● **Prompt**
Starting at the first line of the data, print each line verbatim up to and including the line bearing "The height and width of the screenshot is (471, 600).", omitting pictures.

(Records shown)

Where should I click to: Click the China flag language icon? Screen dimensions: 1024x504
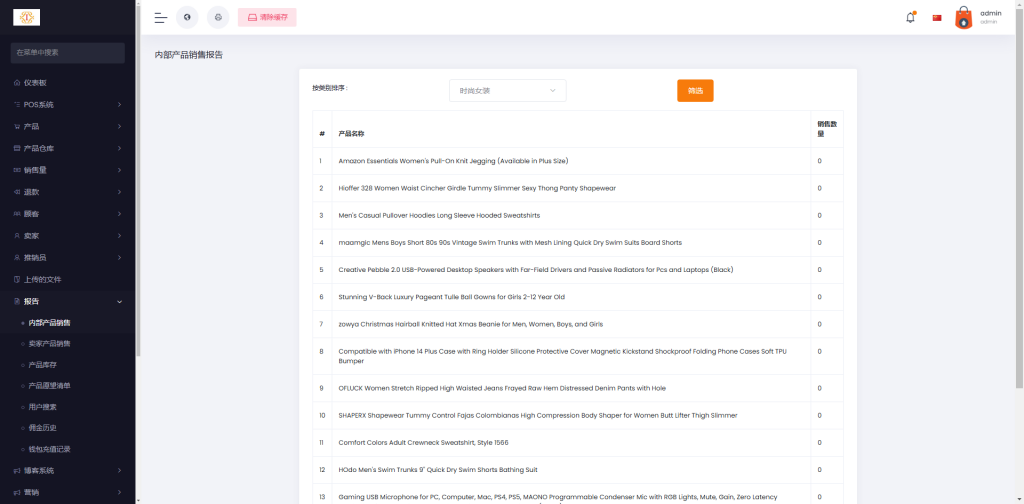coord(937,17)
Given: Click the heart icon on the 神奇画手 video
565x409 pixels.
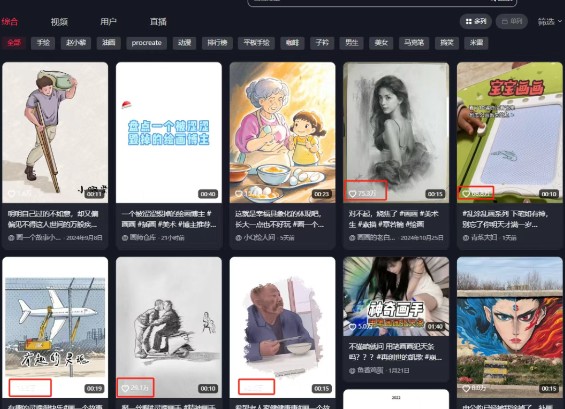Looking at the screenshot, I should click(x=352, y=327).
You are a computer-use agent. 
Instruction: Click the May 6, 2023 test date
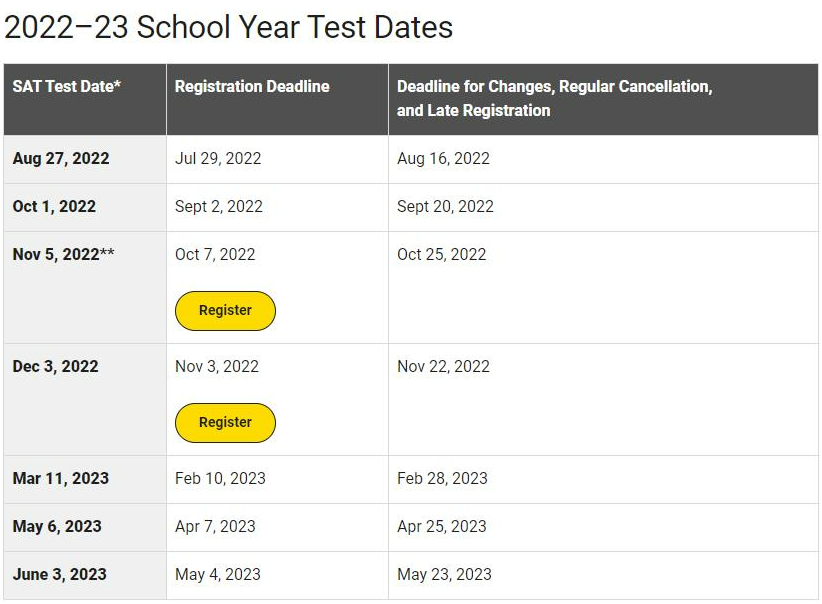click(x=57, y=526)
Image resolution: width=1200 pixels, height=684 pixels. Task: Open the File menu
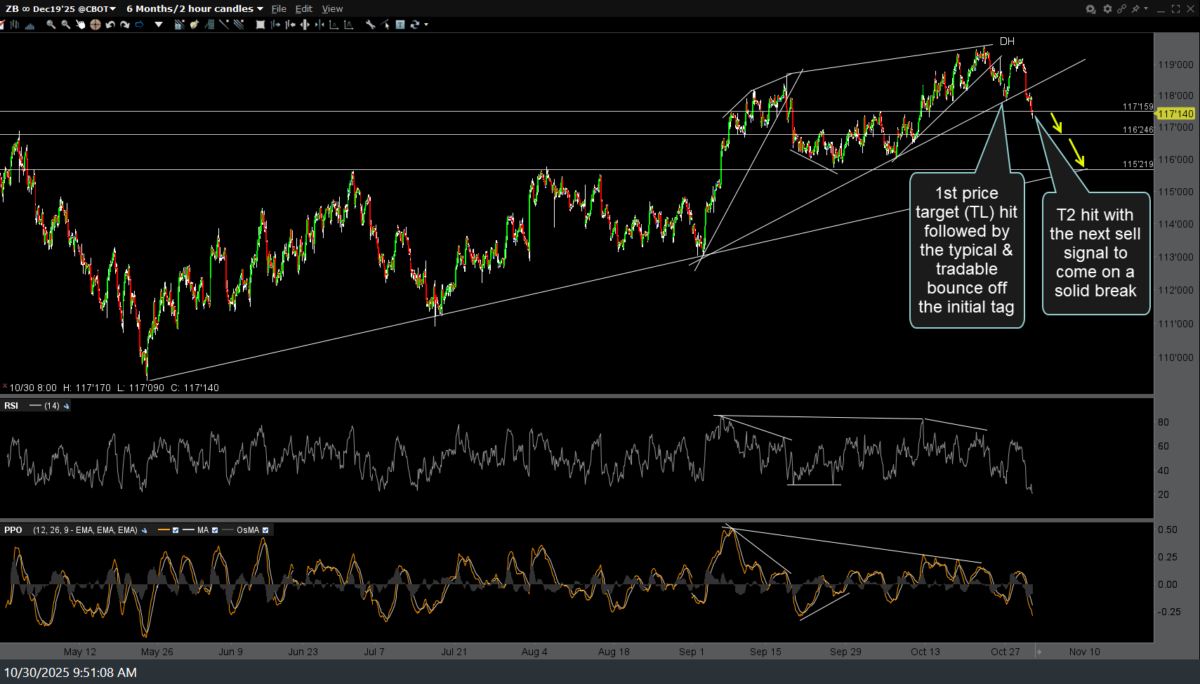(279, 9)
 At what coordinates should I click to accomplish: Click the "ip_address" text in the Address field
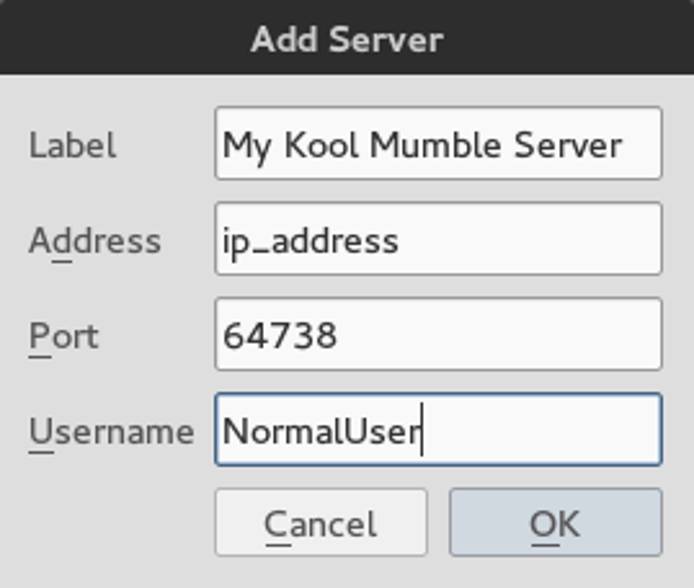click(310, 241)
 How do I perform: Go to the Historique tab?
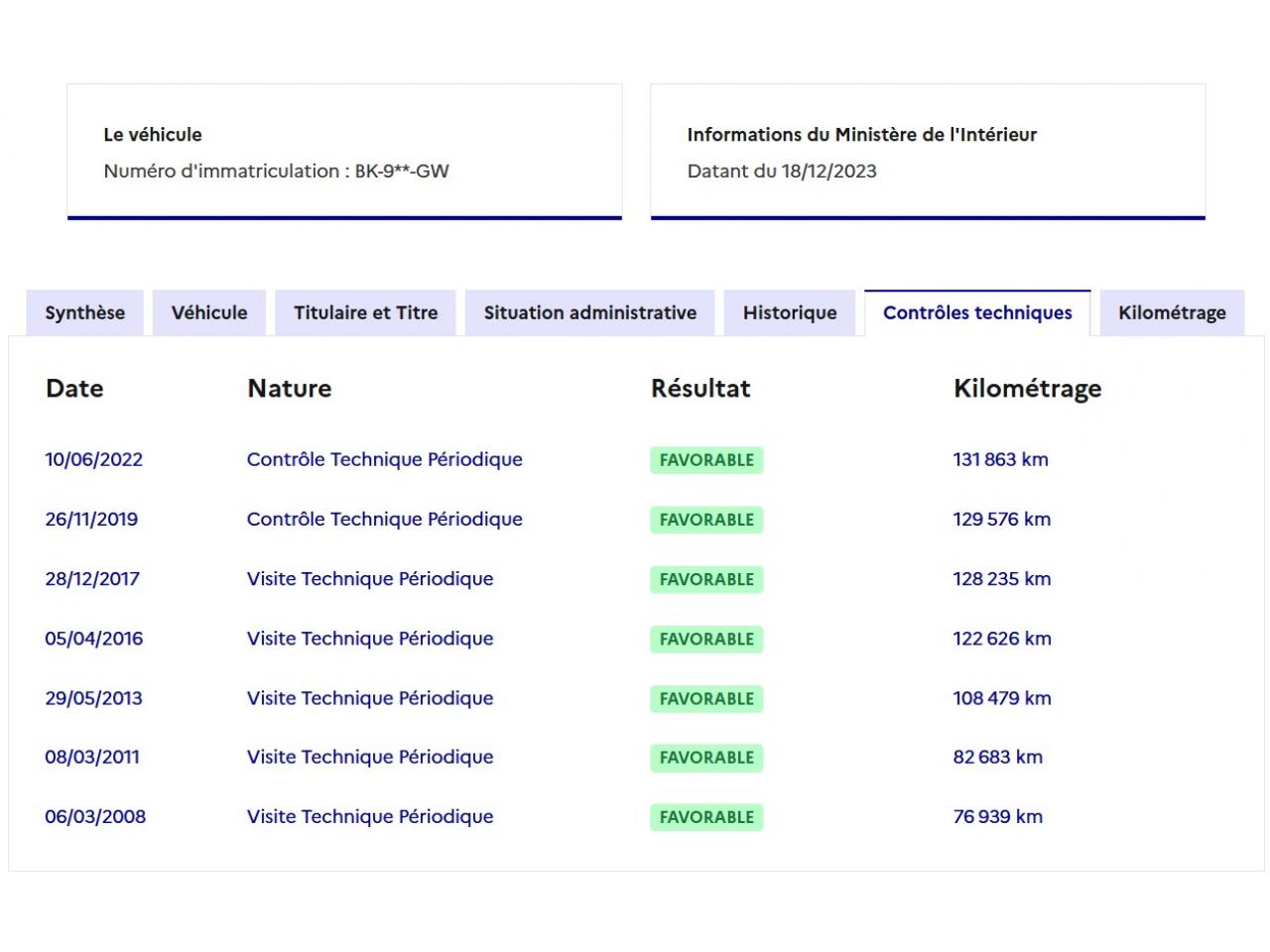(790, 312)
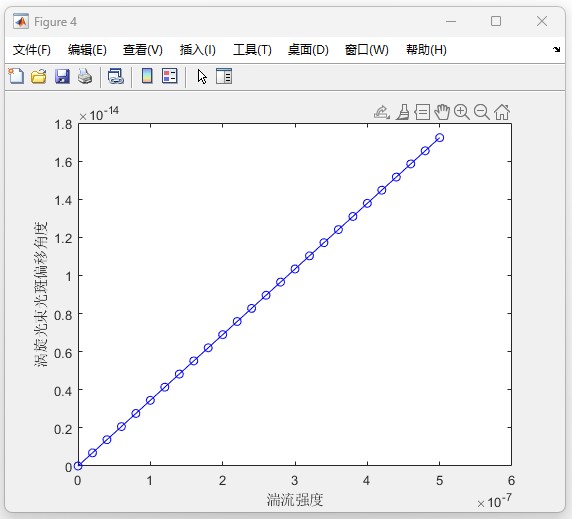The width and height of the screenshot is (572, 519).
Task: Click the New Figure toolbar icon
Action: [16, 77]
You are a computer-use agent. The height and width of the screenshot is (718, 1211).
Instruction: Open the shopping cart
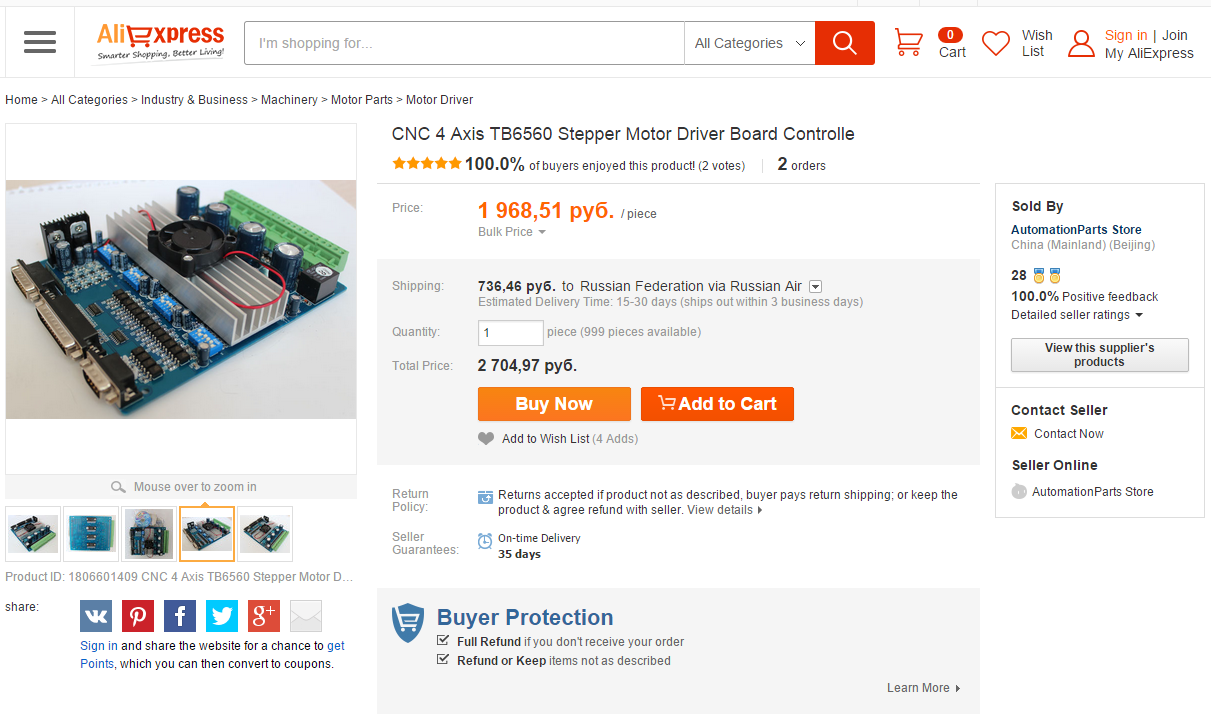click(908, 43)
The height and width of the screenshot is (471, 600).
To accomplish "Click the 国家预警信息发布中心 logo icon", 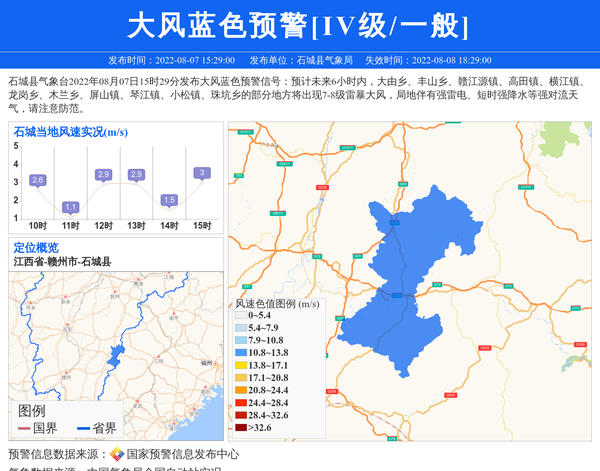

(End Records shown)

● **Worked solution**
Where should I click to: Click the China flag language icon? Screen dimensions: 1024x504
coord(937,17)
Given: Click the heart icon on the 神奇画手 video
565x409 pixels.
Looking at the screenshot, I should click(x=352, y=327).
You are a computer-use agent. 
Instruction: Click the May 6, 2023 test date
click(x=57, y=526)
Image resolution: width=1200 pixels, height=684 pixels. Task: Open the File menu
(279, 9)
 At what coordinates should I click to accomplish: Click the "ip_address" text in the Address field
click(310, 241)
 How do I perform: Go to the Historique tab?
(790, 312)
The width and height of the screenshot is (572, 519).
Task: Click the New Figure toolbar icon
Action: [16, 77]
You are a computer-use agent. The height and width of the screenshot is (718, 1211).
Instruction: Open the shopping cart
click(908, 43)
The height and width of the screenshot is (471, 600).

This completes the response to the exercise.